* **What you should do**
Locate the line containing "Given: Open the Explore all subjects link" in the entries below, then retype it and every later line exactly, leaving out pictures.

[Screenshot grounding data]

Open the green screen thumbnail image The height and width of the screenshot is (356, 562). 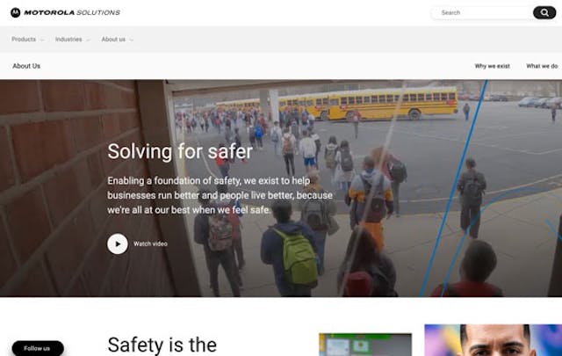point(365,345)
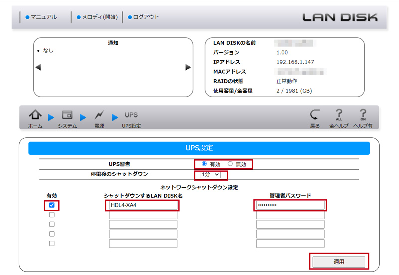399x275 pixels.
Task: Show previous notification with left arrow
Action: click(38, 67)
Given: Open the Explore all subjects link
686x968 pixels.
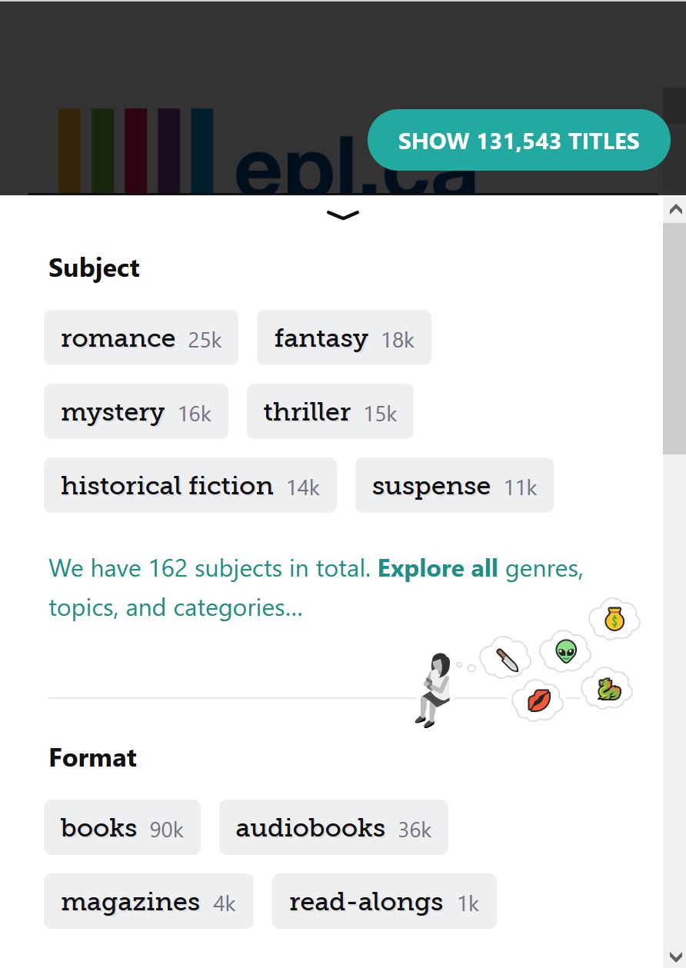Looking at the screenshot, I should [438, 569].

* **Task response**
Given: Open the Explore all subjects link
686x968 pixels.
Looking at the screenshot, I should [438, 569].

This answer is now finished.